The American-Muslim community and rights groups are pushing back against Islamophobia, which they worry is on the rise due to heightened concern about the Islamic State of Iraq and Syria (or ISIS).

On Wednesday, 120 religious scholars and Muslim leaders released an open letter refuting the ideology of ISIS, calling on its supporters to repent, and debunking “the falsehood that ISIS in any way represents Islamic beliefs or practices,” as Nihad Awad, executive director of the Council on American-Islamic Relations put it.

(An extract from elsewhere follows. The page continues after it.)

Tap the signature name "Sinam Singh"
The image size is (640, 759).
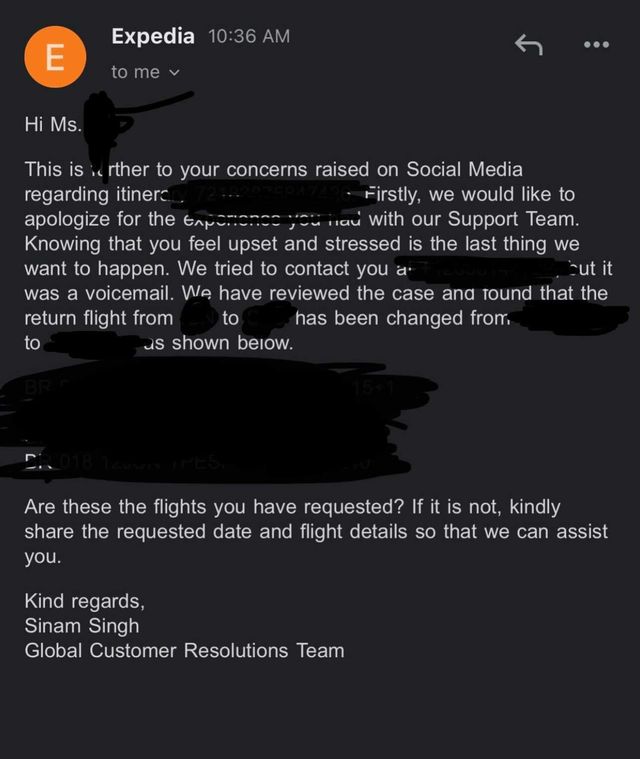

The letter reads, in part:

But the message clearly hasn’t reached everyone. Later this month, a series of anti-Islamist ads paid for by a blogger-run organization called the American Freedom Defense Initiative (AFDI)—listed by the Southern Poverty Law Center as a hate group—will appear in two New York City subway stations and on 100 city buses. A 2012 federal court decision ruled that the Metropolitan Transportation Authority, which runs the region’s mass transit system, must run so-called “viewpoint ads,” though they will include a disclaimer that the views they express are not shared by the MTA.

“It is unfortunate that segments of American society continue to demonize Muslim Americans.”
—Azhar Azeez, Islamic Society of North America

One of the ads, according to the Huffington Post, “shows two photos side by side—on the left, a photo of a British man in a recording booth wearing a red tracksuit, and on the right, a picture of James Foley and his black-clad executioner, moments before Foley’s death. The man pictured on the left is suspected of being the same person as Foley’s killer. ‘Yesterday’s moderate is today’s headline,’ reads the ad.” Another reads: “Islamic Jew-hatred: It’s in the Quran.”

The ads allegedly highlight “the uselessness of the distinction between ‘moderate’ and ‘extremist’ Muslims,” AFDI’s Pamela Geller explained at Breitbart.

At a rally outside New York City Hall on Tuesday, the the National Network for Arab American Communities called on New Yorkers to “denounce the anti-Muslim hate advertisements.”

“These ads are vile, hateful, indecent and only serve to fan the flames of intolerance,” Rep. Hakeem Jeffries (D-N.Y.) said Tuesday. “They have no place in a civilized society and should be resoundingly denounced throughout the four corners of our great and diverse city.”